# OBJECTIVE
Copy the lines from the one containing "This screenshot has width=248, height=267." through the end of the records, replacing "Uncheck" with "Clear" and leaving everything else unchanged. Leave the pictures out of your answer.

# DATA FOR THIS TASK
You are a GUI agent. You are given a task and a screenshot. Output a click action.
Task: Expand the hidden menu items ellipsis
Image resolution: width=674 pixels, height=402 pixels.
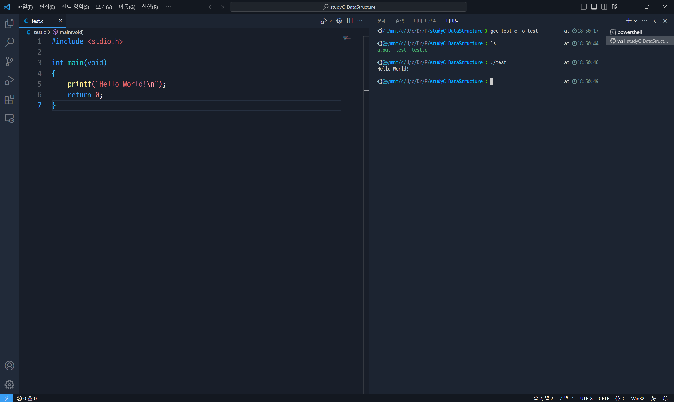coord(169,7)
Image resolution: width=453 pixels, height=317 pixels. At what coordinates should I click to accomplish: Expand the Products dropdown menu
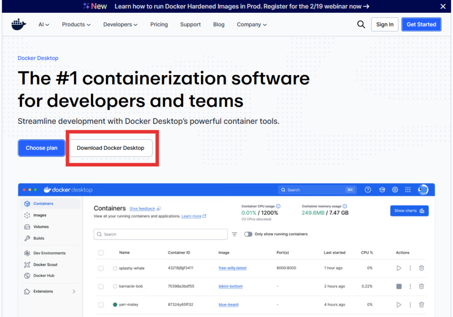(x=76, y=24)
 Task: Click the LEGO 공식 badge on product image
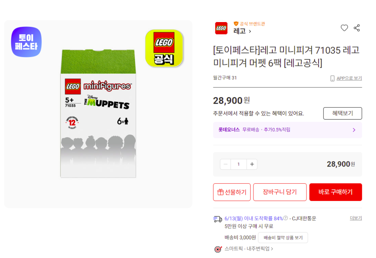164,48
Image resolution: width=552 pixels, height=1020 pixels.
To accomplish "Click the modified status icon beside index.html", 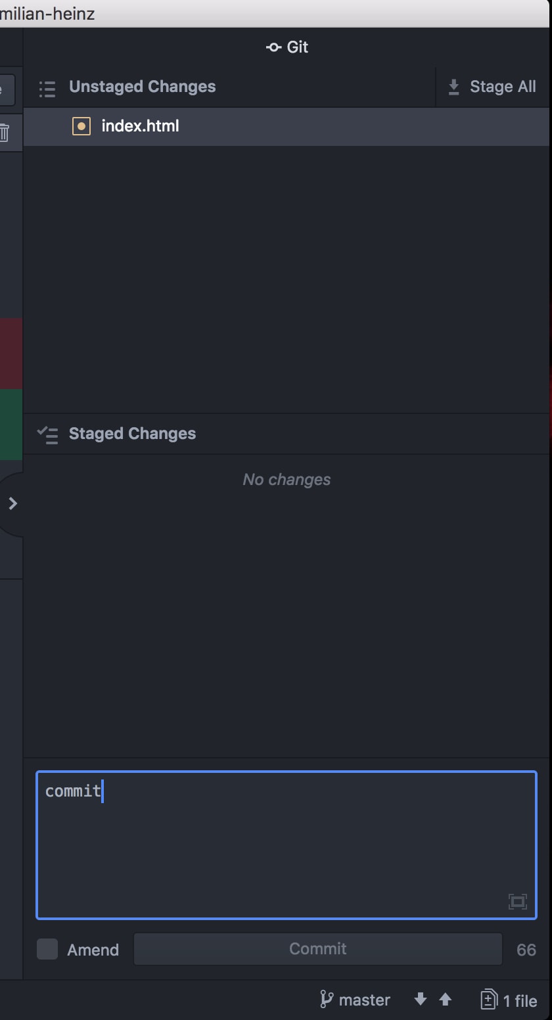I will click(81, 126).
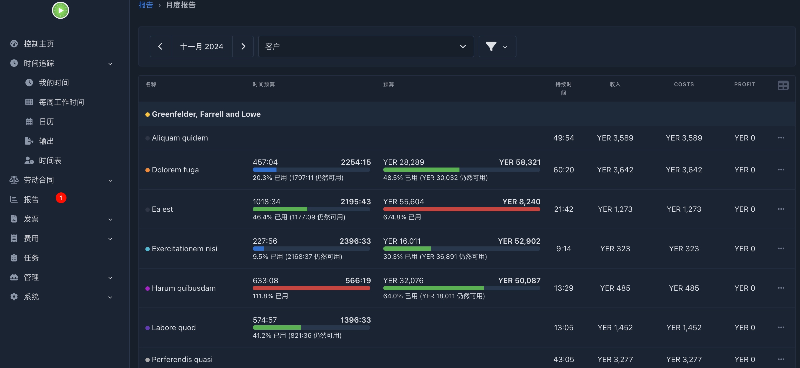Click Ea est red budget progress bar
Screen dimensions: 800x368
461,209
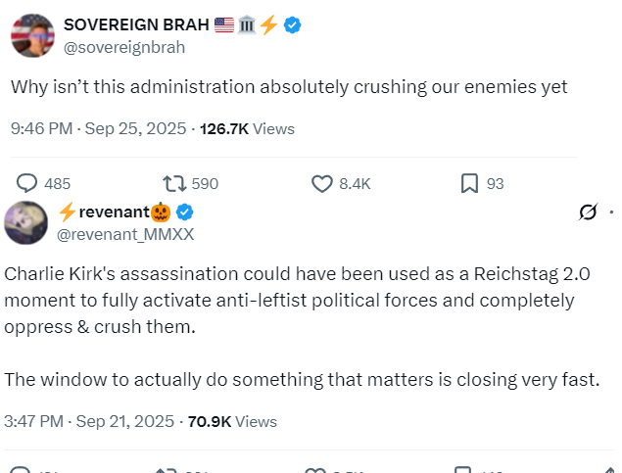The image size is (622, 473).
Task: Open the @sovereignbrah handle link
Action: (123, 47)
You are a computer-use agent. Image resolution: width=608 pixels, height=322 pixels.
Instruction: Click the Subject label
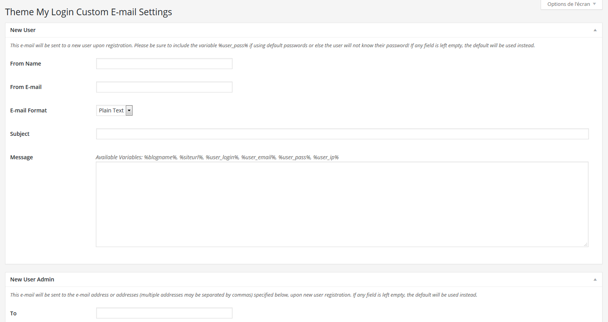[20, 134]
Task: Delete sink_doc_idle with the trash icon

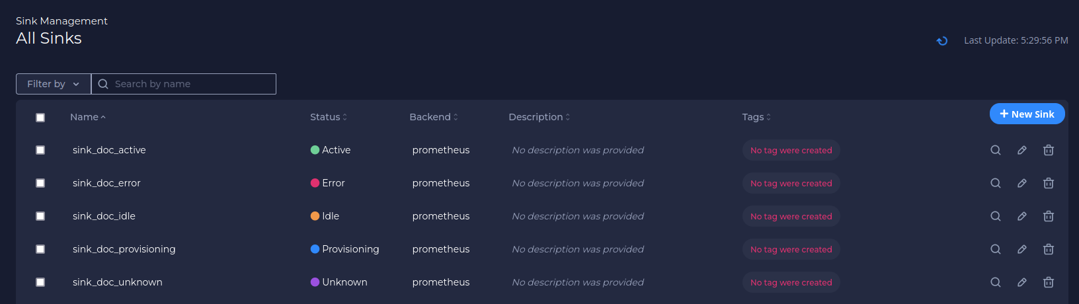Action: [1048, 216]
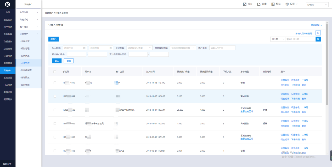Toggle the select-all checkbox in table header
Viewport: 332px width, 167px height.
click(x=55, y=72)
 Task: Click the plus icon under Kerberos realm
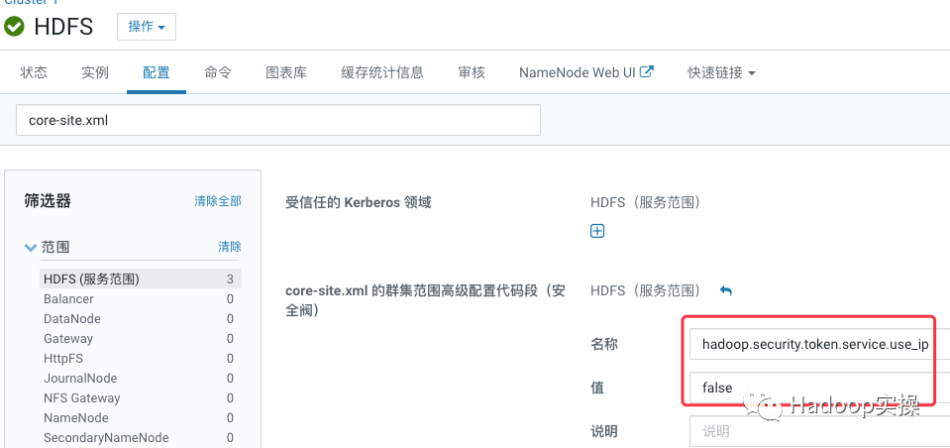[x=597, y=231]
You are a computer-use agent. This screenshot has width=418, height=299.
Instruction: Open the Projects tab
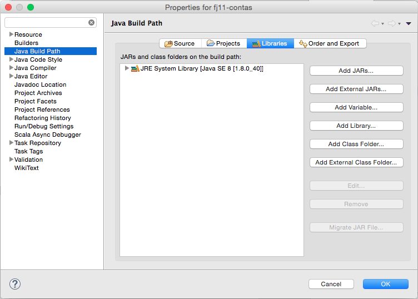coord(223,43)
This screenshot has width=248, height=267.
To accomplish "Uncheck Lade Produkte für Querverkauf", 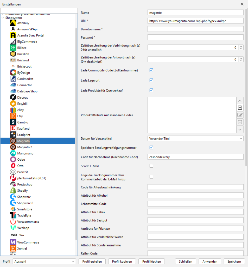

# EXPECTED ANSWER
This screenshot has width=248, height=267.
To accomplish "Clear Lade Produkte für Querverkauf", 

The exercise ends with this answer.